++++ Data for this exercise ++++
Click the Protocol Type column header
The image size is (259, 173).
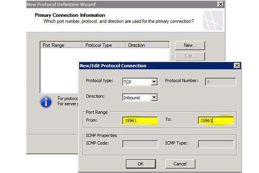click(104, 45)
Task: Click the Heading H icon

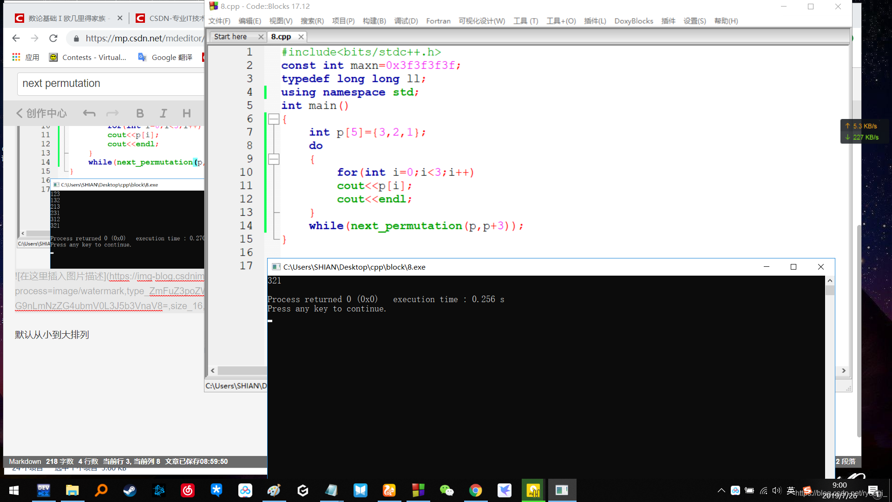Action: (x=187, y=113)
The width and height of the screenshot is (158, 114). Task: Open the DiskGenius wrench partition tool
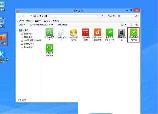coord(110,32)
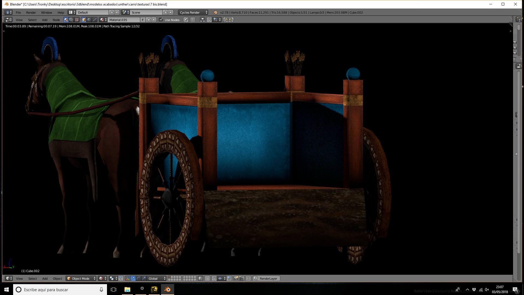Expand the Global transform orientation dropdown
Viewport: 524px width, 295px height.
pyautogui.click(x=157, y=278)
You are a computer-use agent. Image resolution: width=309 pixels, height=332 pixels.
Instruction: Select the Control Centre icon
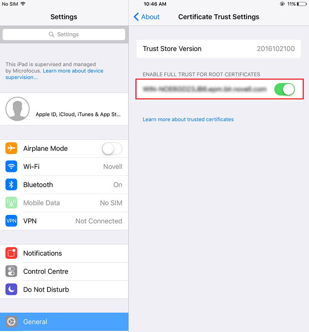tap(11, 271)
++++
From the rows above, pull out every line that contains the string "icon", matching case exactly.

# Worked solution
Task: Click the Heading H icon
Instruction: Select the Control Centre icon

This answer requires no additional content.